Besides that, for the Backend, we utilized Flask to host the website and sqlLite for the user sign up/login information. Furthermore, we used youtube_transcript_api and Youtube API v3 to fetch YouTube details, and Google's texttospeech, vertexai for gemini, and firebase to generate, modify, and store the translated audios for the YouTube videos.
Challenges We Ran Into
For the frontend, we faced challenges with routing and data fetching between the frontend and backend using Axios. To overcome this, we had to ensure our error handling logic was correct as well as using async await for asynchronous operations.
For the backend, there were several issues with Bark which is used to clone voices so we could generate audios from text with unique and specialized voices like Obama and Gordon Ramsay.
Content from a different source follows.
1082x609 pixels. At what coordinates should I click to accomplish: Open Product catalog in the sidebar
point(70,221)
These issues included downloading various libraries, and the generated voices took very long since we were limited to CPU instead of GPU. Furthermore, it is very difficult to sync up the audios without making it inaudible.
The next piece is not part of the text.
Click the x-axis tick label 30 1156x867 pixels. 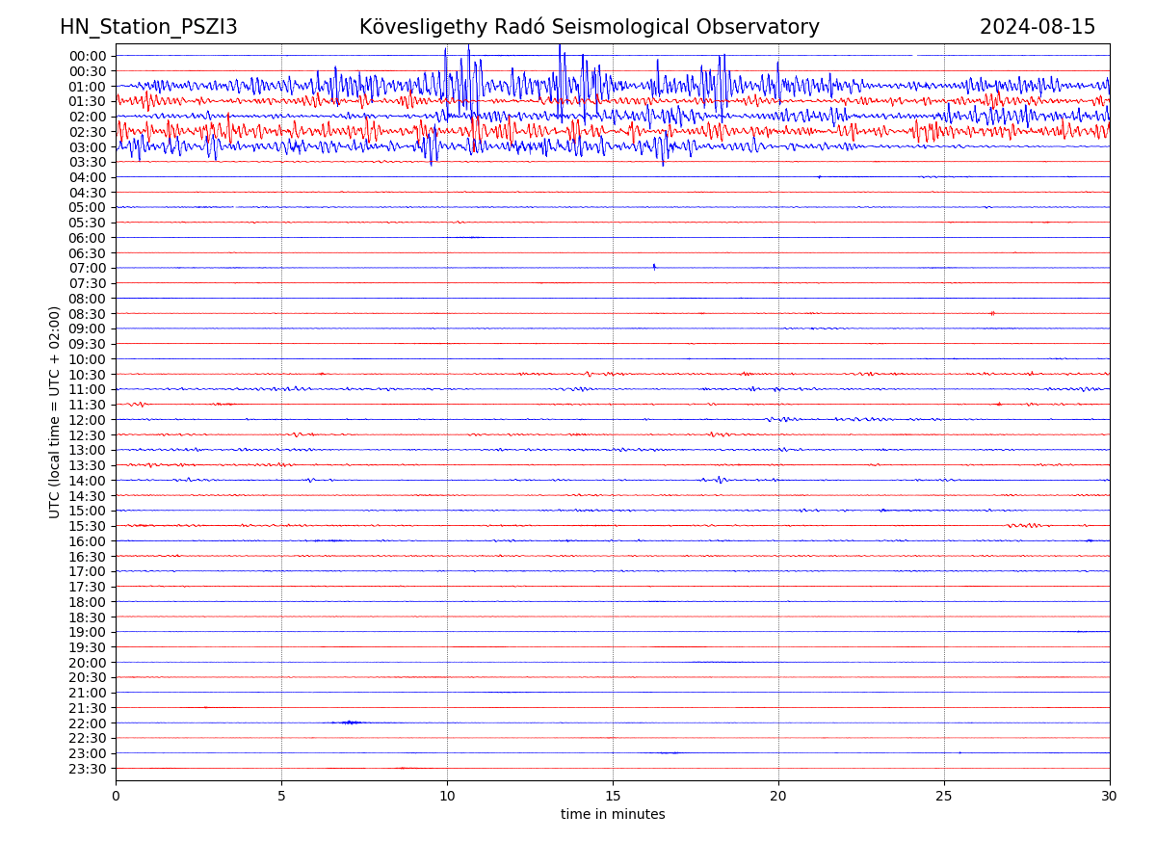click(1110, 796)
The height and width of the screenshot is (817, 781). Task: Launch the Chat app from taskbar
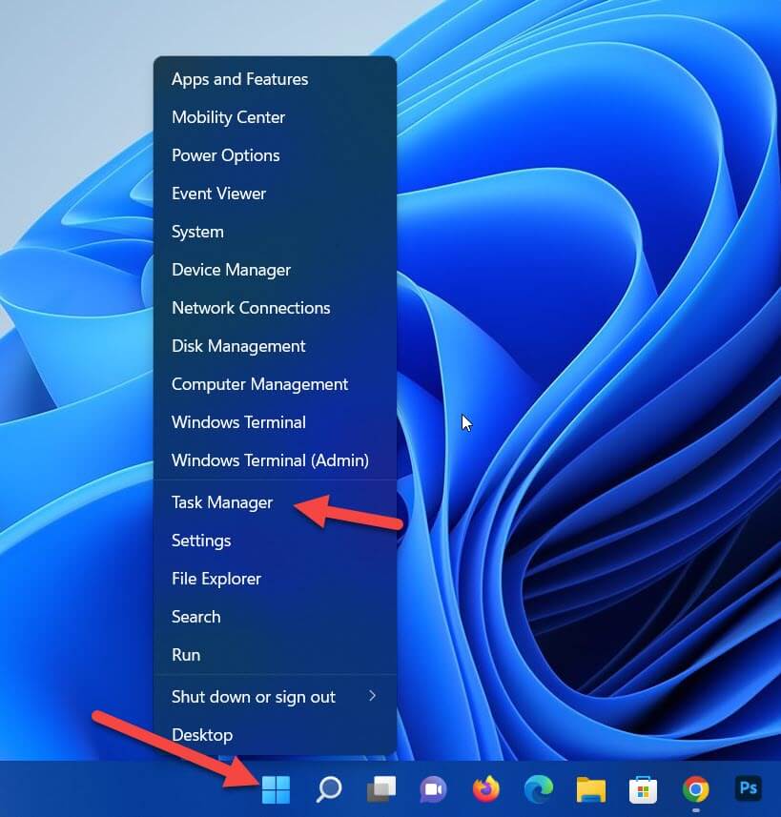[434, 789]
Accomplishments That We're Proud Of
We are particularly proud of completing a Full Stack app with authentication. We are also very proud of creating an app that actually works an end-to-end process. Besides that, we are proud to make our app accessible for audiences with different language levels (English, Chinese, French). We are also proud of the low latency of regular voices & chatbot feature.
What We Learned
We learnt several things, one of which was using Axios to link frontend and backend endpoints. Furthermore, we learnt to use several libraries and packages which were very new to us. Moreover, we learnt to use multiple API calls on Google Cloud Services and other services. Most importantly, we learnt how to work in a team effectively and how to build a Full Stack app from planning, building, testing, and deploying.
What's Next?
We plan to diversify our target audience to more languages, accents, and dialects to be able to reach more people. Furthermore, we plan to deploy our project as a public web app, so it is accessible to people across the globe. In the future, we also plan to improve our text-to-speech system and make the audios & videos more in-sync.